Friday, 23 November 2018
By Jake Nelson

Legacy: (L-R) Mandy Allen and Trisha Hickey, granddaughters of Penrith Museum of Printing founder Alan Connell, with museum president Ralph Bennett.

A huge crowd turned out for the re-opening of the Penrith Museum of Printing on Wednesday night, with around 80 guests coming out to see the newly-renovated facilities – including the granddaughters of founder Alan Connell.

It was hard to move for printing tragics on the night as Bob Lockley, committee member and emcee, thanked those who made the trek out to Sydney’s west to see the rebirth of the only “working” print museum in Australia after a six-month, $130,000 renovation. “We’ve had an unbelievable response to our invitations to this reopening, and we are pleased that there’s so much interest in what’s going on here. Well done to all of you people for coming out tonight,” he said.

Packed to the rafters: 78 people turned out for the museum’s reopening.

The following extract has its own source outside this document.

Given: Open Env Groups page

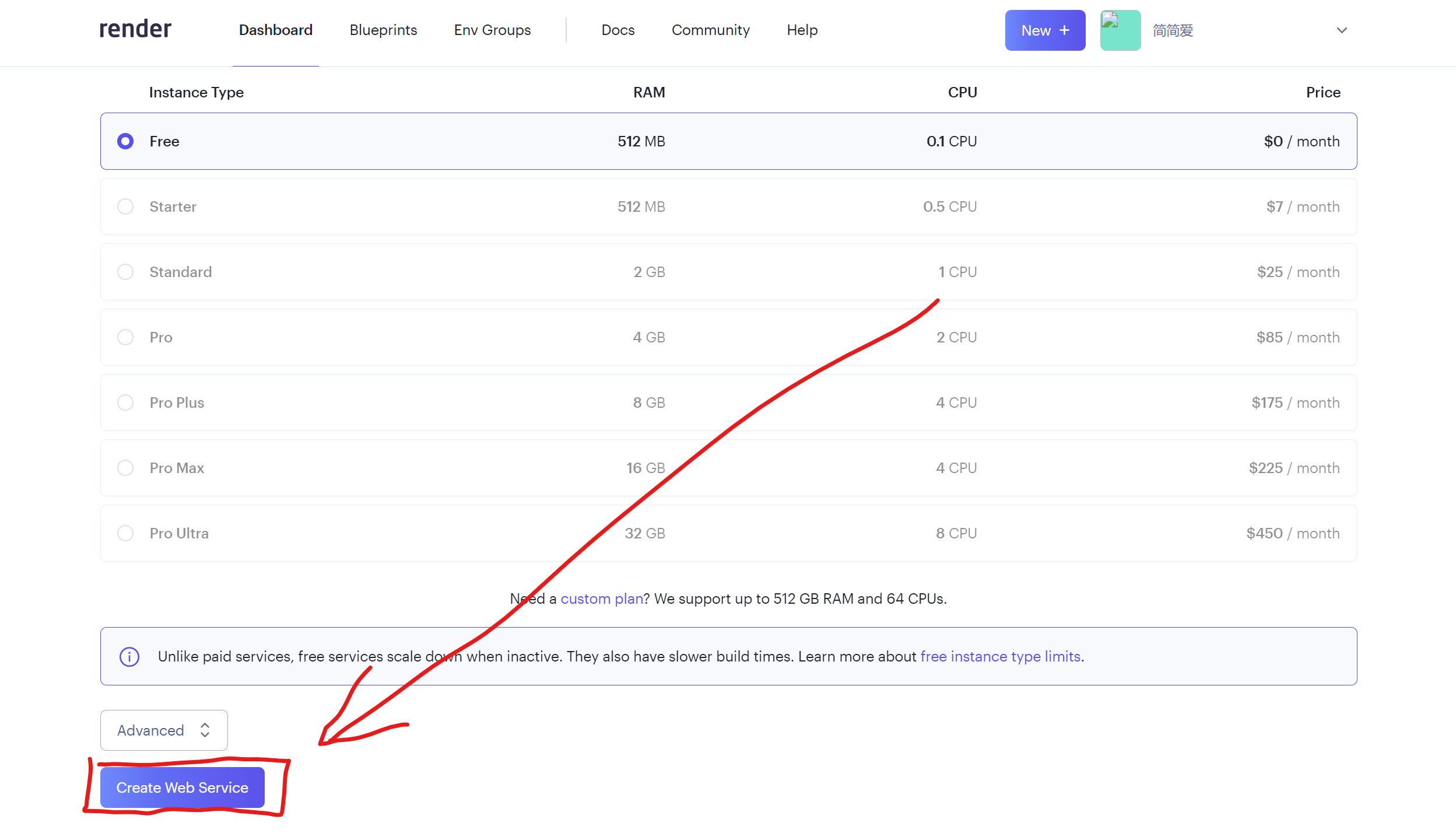Looking at the screenshot, I should coord(492,30).
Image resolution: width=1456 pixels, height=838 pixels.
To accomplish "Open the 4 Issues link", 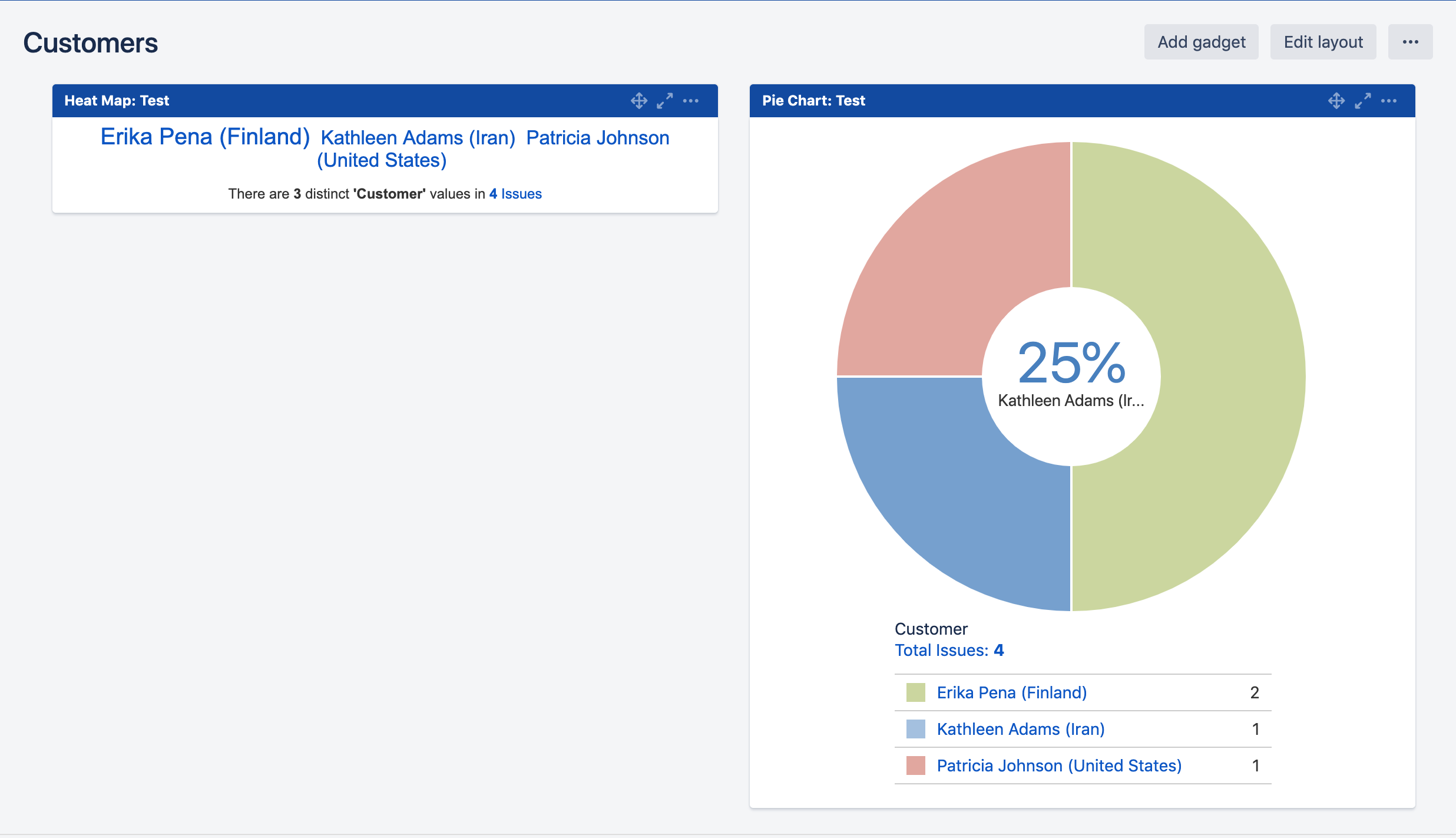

Founded in 2001 by printing industry veteran Alan Connell, the museum was recently expanded to accommodate equipment that previously had to be kept in storage. Ralph Bennett, museum president, welcomed Connell’s granddaughters Mandy Allen and Trisha Hickey to the event. “Alan’s dream was this museum,” said Bennett. “He was an apprentice for the Nepean Times, and his apprenticeship was interrupted by the Second World War. Later on, he came back, finished his apprenticeship, and worked as a typesetter on a Linotype machine. When the newspaper closed, all this machinery went idle, but he had an idea that it would be good to keep it and make a museum.”

Each guest on the night was given a gift: a badge made from an authentic Linotype matrix, similar to those used on the working machines on display in the museum. It was fascinating to learn about the history of typesetting, from the old days of manually arranging blocks of text to the hot-metal stamping of slugs from Linotype machines – and it made me grateful for the invention of the computer keyboard, which has certainly made producing a magazine a lot less work (and much less warm).

Delighted: Bob Lockley (right) emceed the event.

Speaking after the event, Lockley told me that he was delighted by the full house and the feedback he’d received from guests. “We ended up with 78 people, which is a huge response. Talking to people on the way around, everyone seems absolutely rapt with what’s going on.

“It was awesome that the grandchildren of the founder were able to be here, as well as local government. The calibre of guests was amazing, and we hope they’ll help support the museum going forward,” he said.

That support is key to the museum’s future, said Lockley. “Next for the museum is to encourage more tours and more courses, and get the whole project running at a greater rate of knots. We want to get more people through the museum, more equipment, and more support – that’s our main target,” he said.